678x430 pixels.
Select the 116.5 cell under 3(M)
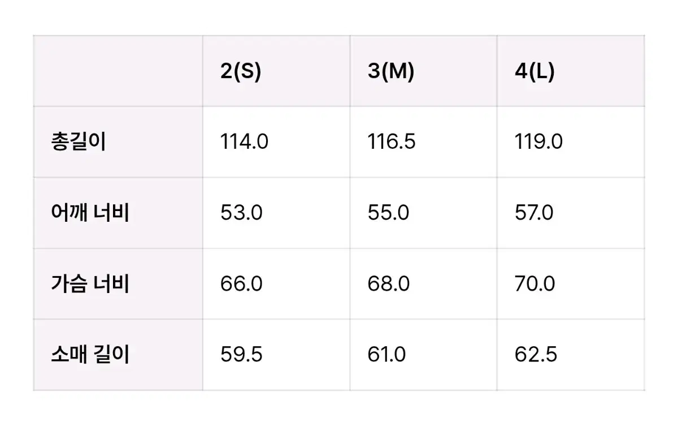[x=392, y=142]
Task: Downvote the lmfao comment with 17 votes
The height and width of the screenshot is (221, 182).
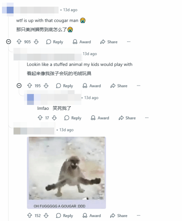Action: point(54,118)
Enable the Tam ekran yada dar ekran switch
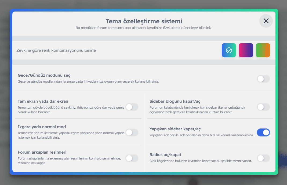Screen dimensions: 287x185 click(x=132, y=107)
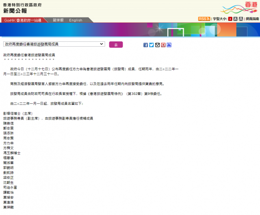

==============================

GOAL OF THE EXERCISE ▸ The answer is the run of lines from the one with "Select the 116.5 cell under 3(M)" through the final line of the data, copied exactly, and nothing else; no pictures.

SOLVED EXERCISE ▸
Select the 116.5 cell under 3(M)
[x=392, y=142]
Task: Downvote the lmfao comment with 17 votes
The height and width of the screenshot is (221, 182).
Action: point(54,118)
Enable the Tam ekran yada dar ekran switch
Screen dimensions: 287x185 click(x=132, y=107)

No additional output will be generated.